Cosa ci Insegna la morte

L’episodio di Vasto dovrebbe far riflettere. Un giovane, Di Lello, perde la moglie per colpa di un pirata della strada, D’Elisa. Il dolore lo acceca. Non si accorge che si tratta di un altro ragazzo che, pur colpevole di una leggerezza fatale, si sente condannato ad una vita di rimorsi. Tutto intorno tace. La Legge fa il suo corso, chi lo trova lento, chi lo trova efficiente. Gli amici, dell’uno e dell’altro, alzano barriere di odio e indifferenza, amplificando il dolore inconsolabile di Di Lello, rendendo impossibile la conversione di D’Elisa. I due unici veri protagonisti, infatti, non si parlano. Si fronteggiano piuttosto. E la baldanza dell’uno, rinfocolata dal dolore che si trasforma in rabbia, diventa irruenza omicida, sfogo incontrollabile e colpa, anch’essa eterna come la scomparsa della prima vittima di questa tragedia, Roberta Smargiassi, moglie di Di Lello e vittima di D’Elisa.
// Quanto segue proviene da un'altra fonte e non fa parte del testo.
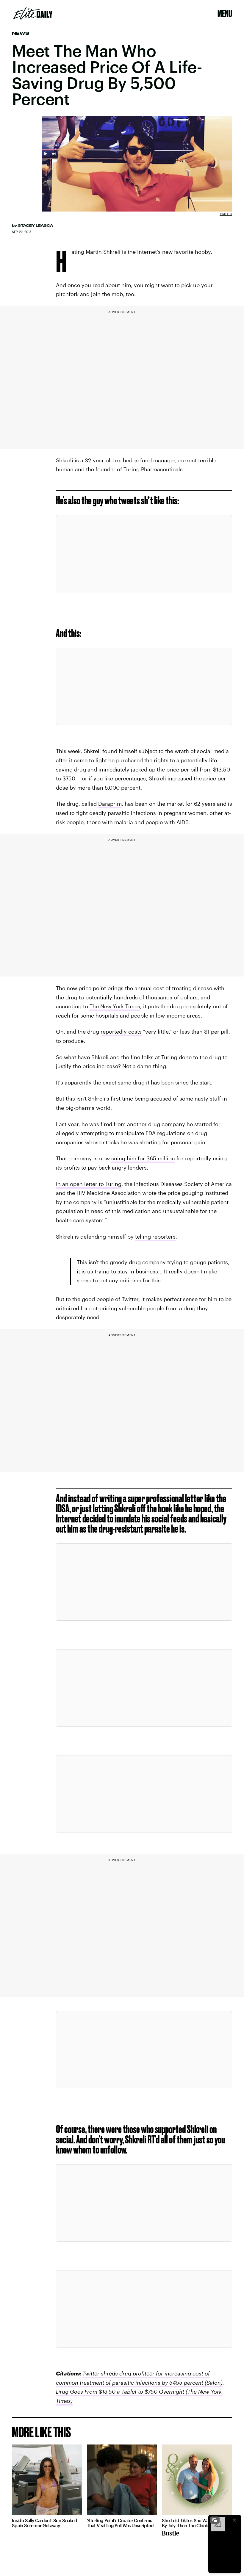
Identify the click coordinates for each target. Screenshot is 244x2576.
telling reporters (155, 1236)
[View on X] (144, 553)
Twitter (226, 214)
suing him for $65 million (143, 1158)
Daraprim (110, 803)
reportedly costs (121, 1031)
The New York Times (115, 1006)
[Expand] (215, 2520)
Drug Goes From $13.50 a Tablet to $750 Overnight (120, 2391)
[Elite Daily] (33, 13)
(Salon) (213, 2382)
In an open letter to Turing (88, 1184)
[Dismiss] (234, 2520)
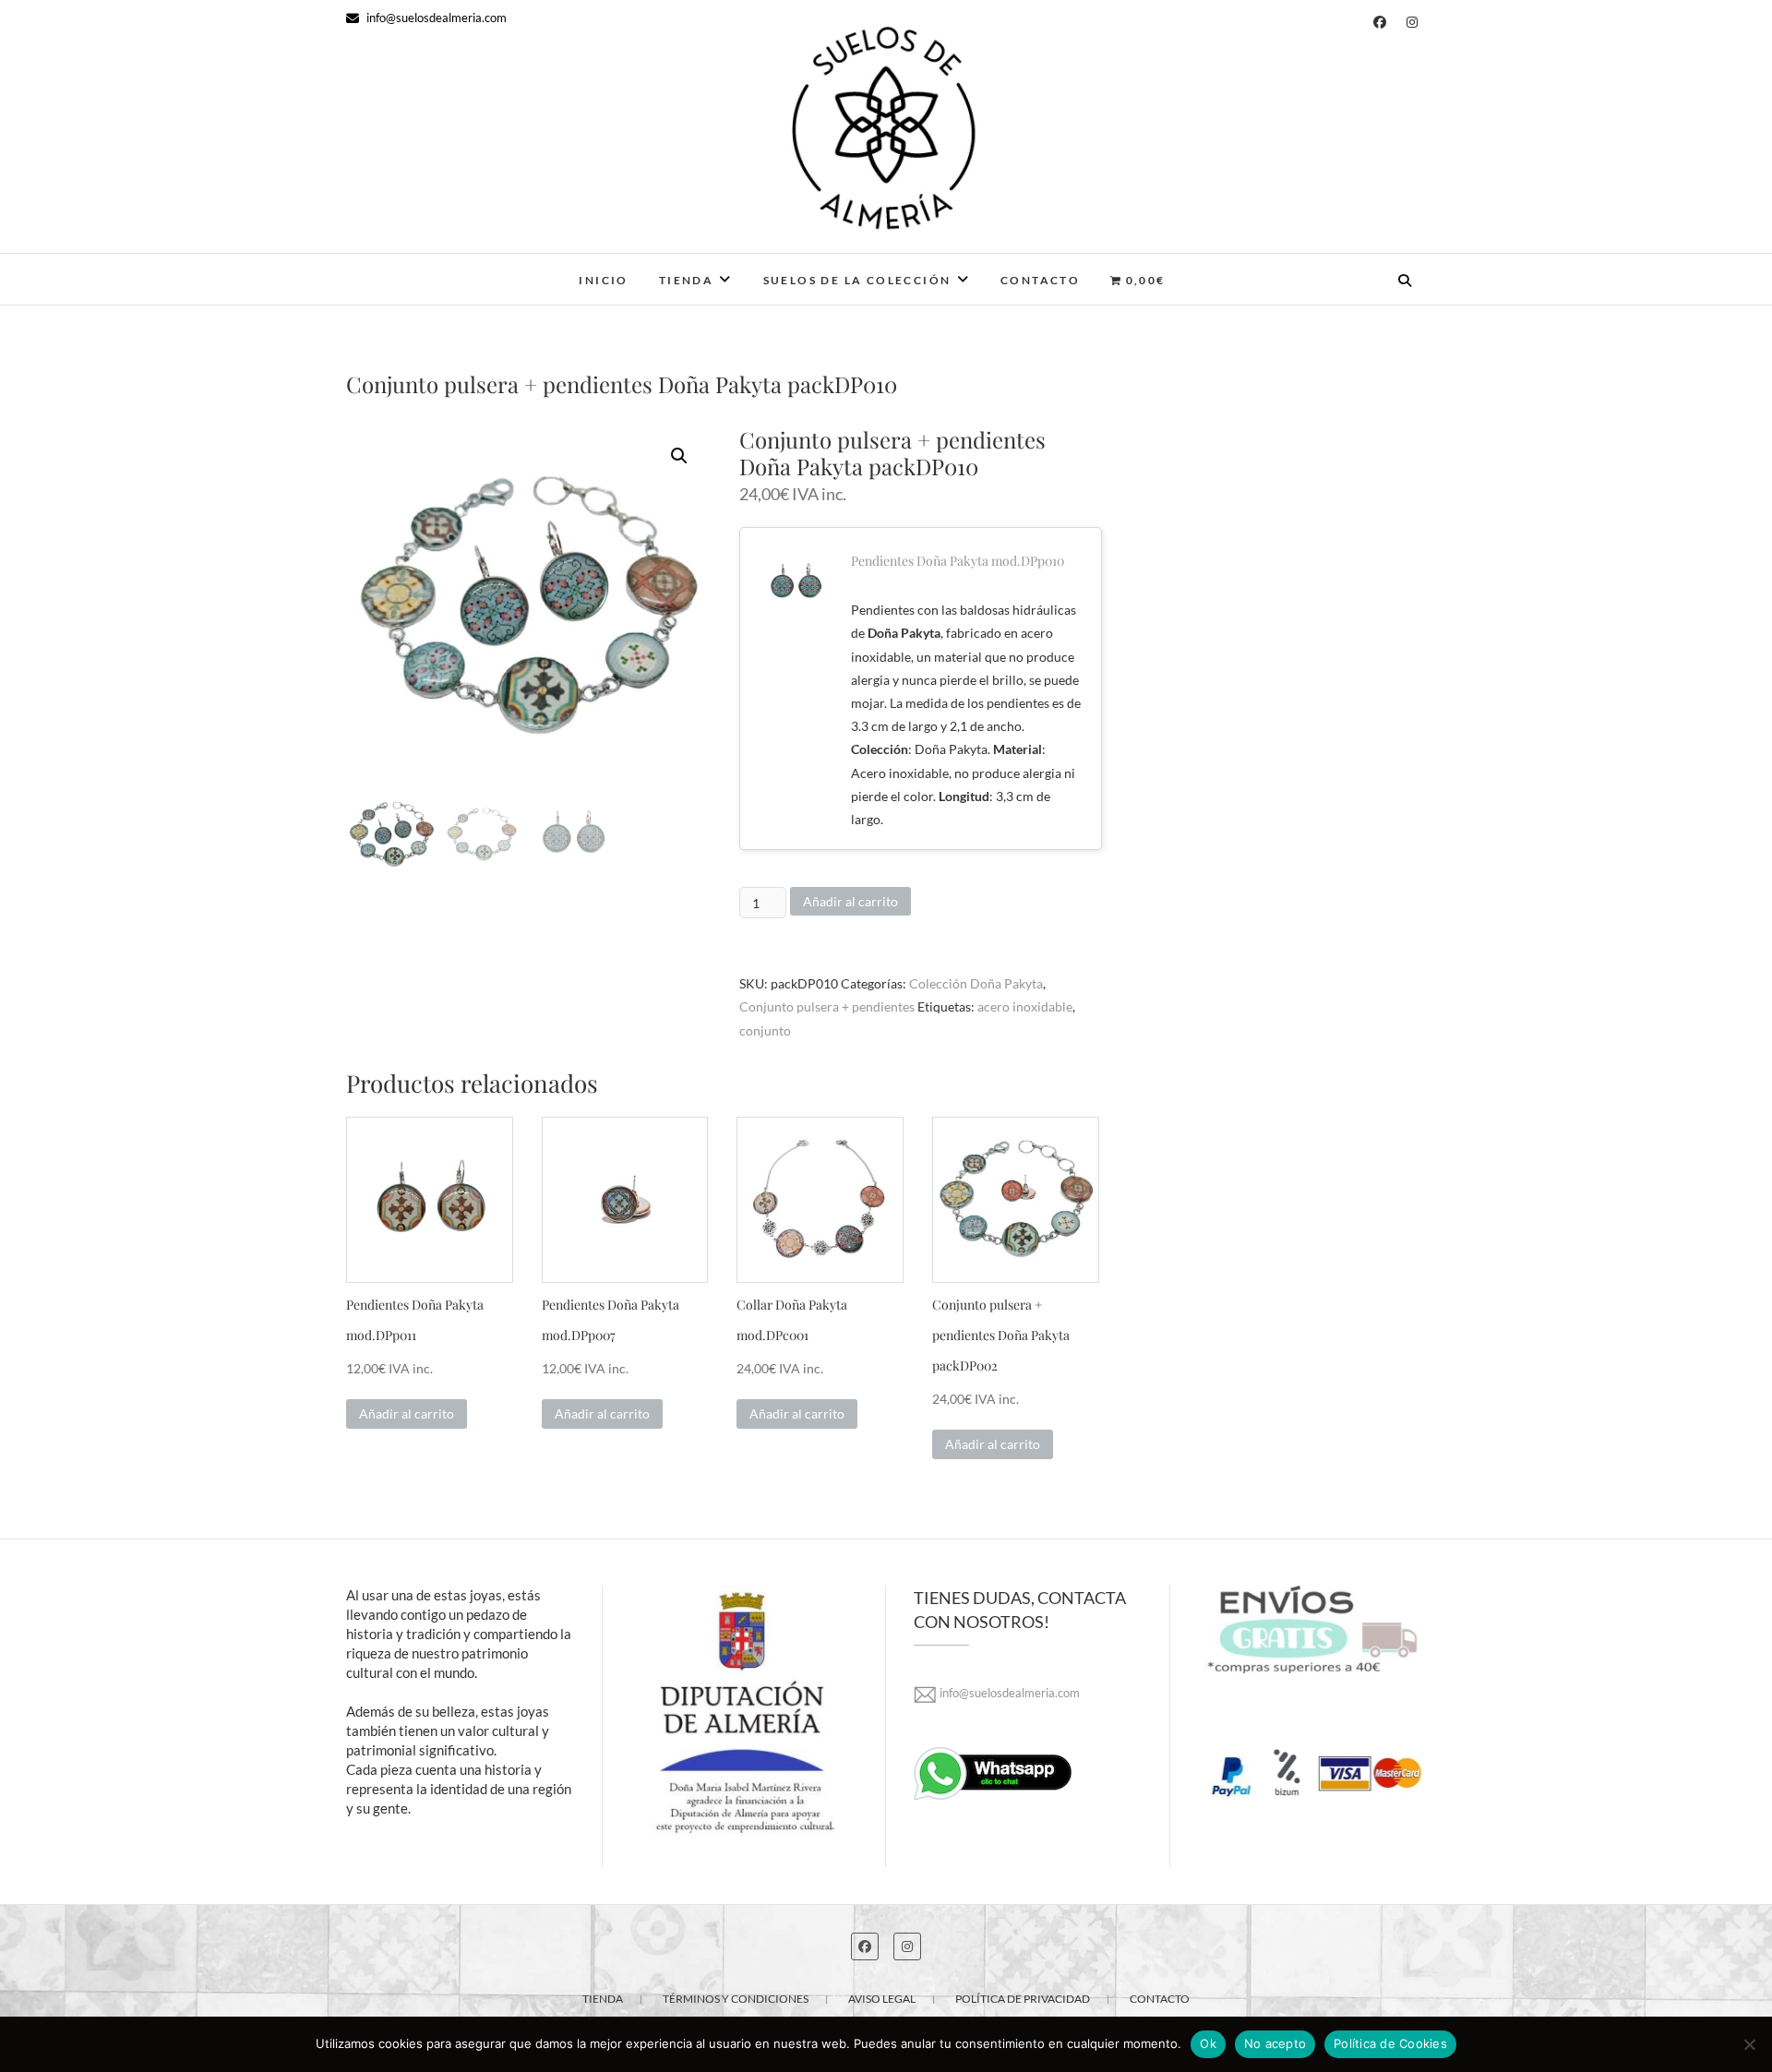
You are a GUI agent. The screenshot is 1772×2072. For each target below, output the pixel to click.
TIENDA (602, 1999)
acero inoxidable (1024, 1006)
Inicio (603, 280)
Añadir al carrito (850, 901)
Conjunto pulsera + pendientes (827, 1006)
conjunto (765, 1030)
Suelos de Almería (434, 267)
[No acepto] (1749, 2044)
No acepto (1275, 2043)
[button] (679, 456)
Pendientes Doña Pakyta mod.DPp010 (957, 560)
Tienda (686, 280)
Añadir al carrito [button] (406, 1413)
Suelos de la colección (857, 280)
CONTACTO (1040, 280)
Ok (1208, 2043)
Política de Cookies (1390, 2043)
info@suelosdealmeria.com (435, 17)
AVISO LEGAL (882, 1999)
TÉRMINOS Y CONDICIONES (735, 1999)
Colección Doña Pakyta (976, 983)
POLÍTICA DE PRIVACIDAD (1022, 1999)
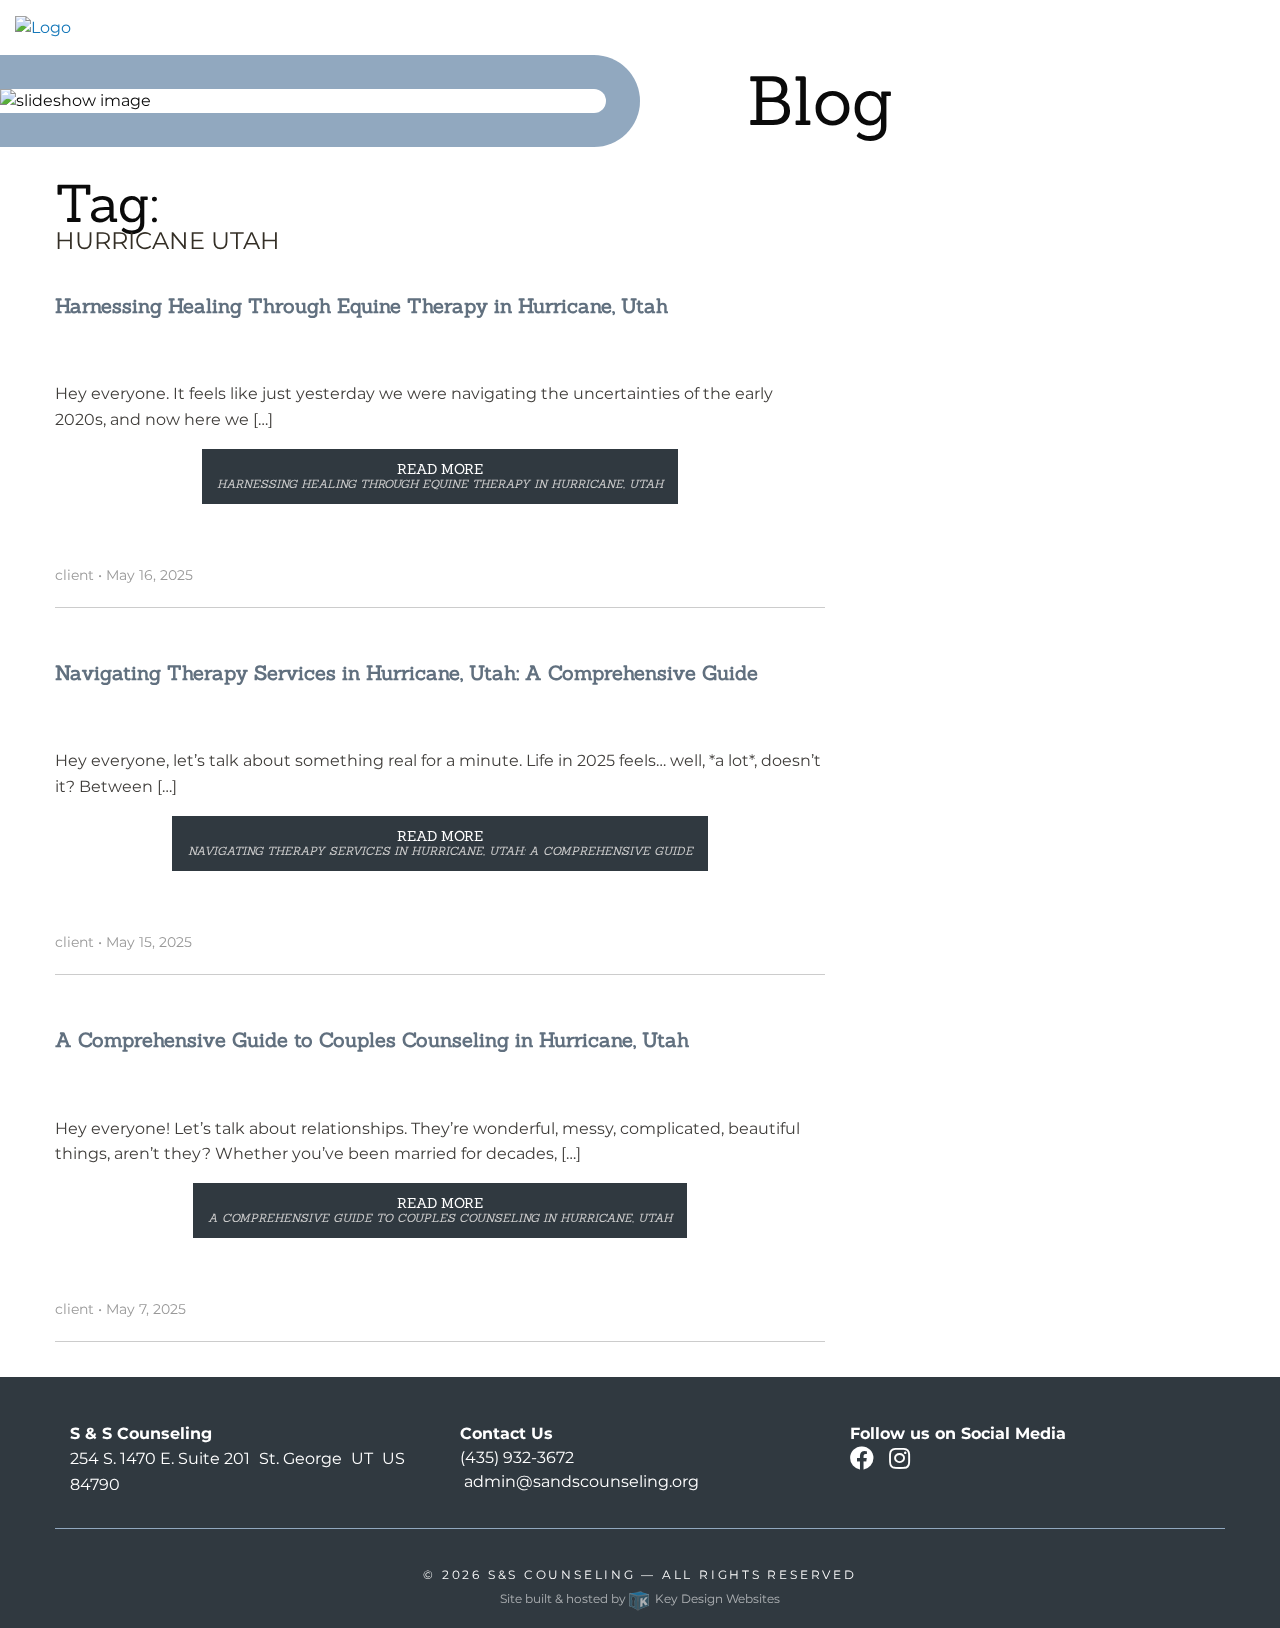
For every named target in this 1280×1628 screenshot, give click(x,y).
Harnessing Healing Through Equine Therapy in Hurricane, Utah (361, 305)
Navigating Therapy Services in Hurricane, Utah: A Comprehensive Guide (406, 672)
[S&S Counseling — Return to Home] (43, 26)
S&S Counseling (562, 1574)
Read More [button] (440, 475)
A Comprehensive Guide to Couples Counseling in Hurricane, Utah (372, 1039)
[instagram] (899, 1461)
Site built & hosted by (640, 1598)
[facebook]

Il cerchio si chiude, ora D’Elisa è a sua volta vittima di Di Lello, rimasto unico sopravvissuto ma anche unico sofferente costretto a espiare per sempre il frutto di una solitudine di cui siamo colpevoli un po’ tutti.

Perché ciò che questa vicenda di morte circolare ci insegna è che non si dovrebbero lasciare soli quei disgraziati a cui la sfortuna o il caso fa bere un amaro calice. Invece di litigare sui tempi della Legge – se sia stata efficiente e rapida o talmente lenta da esasperare il bisogno di Giustizia di Di Lello – lo Stato dovrebbe “comprendere” ciò che accade sul suo territorio. E organizzarsi di conseguenza. Sarebbe per esempio stato utile a tutti se D’Elisa, chiaramente colpevole di una leggerezza, che tuttavia sarebbe potuta accadere a chiunque, fosse stato allontanato dal luogo di residenza abituale, sarebbe stato utile capire che c’era bisogno di una procedura di raffreddamento che impedisse a Di Lello di osservare ogni giorno la “libertà di vivere” di colui che aveva tolto la vita a sua moglie e la libertà a lui stesso, ormai prigioniero di un furore omicida prima latente e poi esploso improvvisamente. Colpevole o no, D’Elisa, e con lui tutti coloro che a vario titolo si rendono autori di crimini di strada, pur riconoscendo che si è trattato di una tragica fatalità, non poteva continuare la sua vita come prima. Al di là di quei benefici di legge che sospendono la prima condanna, D’Elisa doveva essere sottoposto a un provvedimento che, per esempio, per cinque anni lo costringesse a vivere da ausiliario in un altro luogo per prestare servizio di volontariato in favore di vittime della strada rimaste paraplegiche, oppure in altre realtà con simili finalità. Il colpevole avrebbe “pagato” subito un debito contratto con la società, lo Stato avrebbe dimostrato che esiste anche fuori dal tribunale, la morte della vittima avrebbe ricevuto un senso perché avrebbe prodotto del bene sociale e il marito della vittima avrebbe avuto tempo per metabolizzare il dolore e convogliarlo egli pure in opere di bene piuttosto che in una cieca rabbia.

La domanda però è: possibile che nessuno pensi qualcosa di simile? Dopo decenni di “cosificazione” delle persone per farne consumatori, quasi nessuno è più capace di elaborare il dolore, cosa che invece sapevano fare i primitivi e ancora sanno fare i popoli africani che, da ignoranti, definiamo arretrati. Allora è lo Stato che deve approntare rimedi, rimedi noti come le semplici procedure di raffreddamento. In attesa di un verdetto che rispetti i vincoli posti dalla Legge, cosa impedisce che, quantomeno, l’autore di un crimine di strada venga obbligato a risiedere lontano dal luogo in cui vivono i parenti della vittima del suo imperdonabile errore? Cosa impedisce che sia subito costretto a prestare servizio in una realtà dove c’è bisogno di aiuto umano e disinteressato?

La morte, insomma, non ci insegna nulla?